The `summary_text` already renders these as a bullet list. Ask the user the questions in order
and patch the corresponding fields with their replies. Once every clarification is resolved,
route the item to the destination skill as above. If the user says **skip** at any point, drop
the item and confirm "Got it, skipped ✓".

For the special case of `field: "type"`, the user's reply determines whether the item routes to
`calendar` or `task` — update `destination` accordingly before dispatch.

### Step 5: Confirm Saves

After each destination skill returns, relay a one-line confirmation to the user. Examples:

- `📅 Added to Calendar via calctl: **Team Standup** — 2026-03-01 at 09:00`
- `🔔 Added to Reminders: **Pay electricity bill** (due 2026-02-28)`
- `✅ Added to Things: **Send Sandip my resume**`

If the destination skill errors, surface the error and ask whether to retry with a different destination.

## Edge Cases

| Scenario | Behavior |
|---|---|
| Single screenshot has both an event and a task | Process each independently; route to its own destination. |
| Event implies a prep step (e.g. dinner at a restaurant → book table) | The parser emits BOTH an event and a prep reminder.
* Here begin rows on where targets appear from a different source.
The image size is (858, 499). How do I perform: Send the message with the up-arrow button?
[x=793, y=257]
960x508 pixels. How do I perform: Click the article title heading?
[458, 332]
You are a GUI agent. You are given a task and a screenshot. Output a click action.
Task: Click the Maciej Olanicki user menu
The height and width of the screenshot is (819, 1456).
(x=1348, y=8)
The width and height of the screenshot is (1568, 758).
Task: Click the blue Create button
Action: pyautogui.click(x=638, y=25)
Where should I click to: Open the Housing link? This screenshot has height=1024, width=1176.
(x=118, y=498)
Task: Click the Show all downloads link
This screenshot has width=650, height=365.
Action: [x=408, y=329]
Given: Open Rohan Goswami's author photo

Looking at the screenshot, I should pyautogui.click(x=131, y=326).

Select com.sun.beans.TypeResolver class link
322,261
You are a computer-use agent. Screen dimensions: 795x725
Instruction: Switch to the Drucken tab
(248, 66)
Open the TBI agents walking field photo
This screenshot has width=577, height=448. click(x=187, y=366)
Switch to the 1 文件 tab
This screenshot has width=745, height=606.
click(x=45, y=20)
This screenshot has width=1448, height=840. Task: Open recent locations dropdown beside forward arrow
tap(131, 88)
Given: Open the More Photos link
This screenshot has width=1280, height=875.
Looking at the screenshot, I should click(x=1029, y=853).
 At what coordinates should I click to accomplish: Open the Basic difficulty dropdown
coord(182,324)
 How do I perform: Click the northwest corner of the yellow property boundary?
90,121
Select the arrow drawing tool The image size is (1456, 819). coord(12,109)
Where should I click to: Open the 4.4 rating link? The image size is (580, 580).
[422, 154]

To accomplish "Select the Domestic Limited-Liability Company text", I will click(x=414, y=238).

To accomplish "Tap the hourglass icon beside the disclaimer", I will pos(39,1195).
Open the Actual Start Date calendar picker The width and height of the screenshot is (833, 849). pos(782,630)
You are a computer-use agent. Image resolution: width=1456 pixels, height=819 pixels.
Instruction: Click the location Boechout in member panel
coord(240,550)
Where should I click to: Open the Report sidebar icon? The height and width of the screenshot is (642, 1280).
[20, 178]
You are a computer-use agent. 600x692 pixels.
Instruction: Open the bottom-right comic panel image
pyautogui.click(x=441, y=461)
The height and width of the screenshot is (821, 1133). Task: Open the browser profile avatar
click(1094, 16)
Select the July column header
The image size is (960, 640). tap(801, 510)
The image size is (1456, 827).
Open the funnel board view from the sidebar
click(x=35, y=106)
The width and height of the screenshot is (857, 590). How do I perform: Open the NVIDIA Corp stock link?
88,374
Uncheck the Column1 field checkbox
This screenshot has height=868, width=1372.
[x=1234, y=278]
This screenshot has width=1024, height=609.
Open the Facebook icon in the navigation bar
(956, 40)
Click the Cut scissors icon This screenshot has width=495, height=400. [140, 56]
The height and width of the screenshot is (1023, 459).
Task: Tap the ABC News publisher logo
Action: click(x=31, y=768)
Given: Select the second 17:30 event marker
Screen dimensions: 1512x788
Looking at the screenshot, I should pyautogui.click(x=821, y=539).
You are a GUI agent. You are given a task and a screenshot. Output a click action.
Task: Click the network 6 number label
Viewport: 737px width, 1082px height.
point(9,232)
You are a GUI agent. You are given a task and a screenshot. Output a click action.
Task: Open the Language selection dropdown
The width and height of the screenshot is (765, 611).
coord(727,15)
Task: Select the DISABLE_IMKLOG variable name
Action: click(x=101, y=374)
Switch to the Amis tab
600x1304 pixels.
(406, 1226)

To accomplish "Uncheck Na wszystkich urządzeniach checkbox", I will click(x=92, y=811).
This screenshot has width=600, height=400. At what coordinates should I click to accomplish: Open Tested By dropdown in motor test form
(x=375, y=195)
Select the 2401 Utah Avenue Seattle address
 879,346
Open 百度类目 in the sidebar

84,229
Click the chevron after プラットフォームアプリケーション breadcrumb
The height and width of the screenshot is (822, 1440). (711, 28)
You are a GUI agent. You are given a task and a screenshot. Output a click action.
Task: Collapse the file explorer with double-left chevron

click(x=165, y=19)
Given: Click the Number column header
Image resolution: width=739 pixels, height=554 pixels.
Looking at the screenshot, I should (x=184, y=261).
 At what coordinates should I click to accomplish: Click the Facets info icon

Inferred fields on the prep reminder land in the 0.65–0.80 band, so most prep reminders hit `needs_confirmation: true` with targeted clarifications (typically `time` and `date`). |
| Multi-day event (trip, conference) | `end_date` is set and differs from `date`. Pass both to the calendar skill (e.g. `calctl add --date --end-date --all-day`). |
| Rescheduled / cancelled event | Parser extracts the NEW date; `parse_notes` flags it as a reschedule. Confirm with user before overwriting any existing entry. |
| Screenshot is in Hindi, Tamil, or another language | Title and description are already in English; `language` holds the ISO code. Save as-is. |
| Recurring event ("every Monday") | Pass `recurrence` and `recurrence_day` to the calendar skill. |
| Date has already passed | Flag in the reply: "⚠️ This date has already passed. Save anyway?" |
| Screenshot of someone's calendar | `already_in_calendar_hint: true` — reply: "Looks like this is already in your calendar 🗓️" and skip. |
| No calendar / task skill installed | Reply with the missing-skill hint and stop. |
| Zoom/Meet link found | Pass `online_link` to the calendar skill; it should set both location and description. |
| Meme / non-actionable screenshot | `no_actionable_content: true` — ignore silently unless user clearly asked for action. |

## Configuration

```json
{
  "skills": {
    "entries": {
      "scrask-bot": {
        "enabled": true,
        "env": {
          // Both keys are OPTIONAL in v4.2+. Without either, Scrask uses
          // OpenClaw's configured vision LLM via the platform-injected
          // OPENCLAW_VISION_* env vars. Setting GEMINI_API_KEY opts into
          // the cheap+fast Gemini routing. Setting ANTHROPIC_API_KEY adds
          // Claude as a fallback (or as the primary if no Gemini key).
          "GEMINI_API_KEY": "AIza-your-gemini-key",
          "ANTHROPIC_API_KEY": "sk-ant-your-key-here"
        },
        "config": {
          "vision_provider": "auto",
          "fallback_threshold": 0.60,
          "timezone": "Asia/Kolkata",
          "confidence_threshold": 0.75,
          "actionable_threshold": 0.70,
          "type_threshold": 0.70,
          "field_threshold": 0.70
        }
      }
    }
  }
}
```

`ANTHROPIC_API_KEY` is optional. Without it, auto mode runs Gemini only.

## Permissions Required

- `image:read` — to access the screenshot from the chat surface.
- `network:outbound` — to call the vision model API (Gemini and optionally Claude).
- `chat:reply` — to send confirmation messages back via the user's chat surface.
- Whatever permissions the downstream calendar / task skill needs (handled by that skill).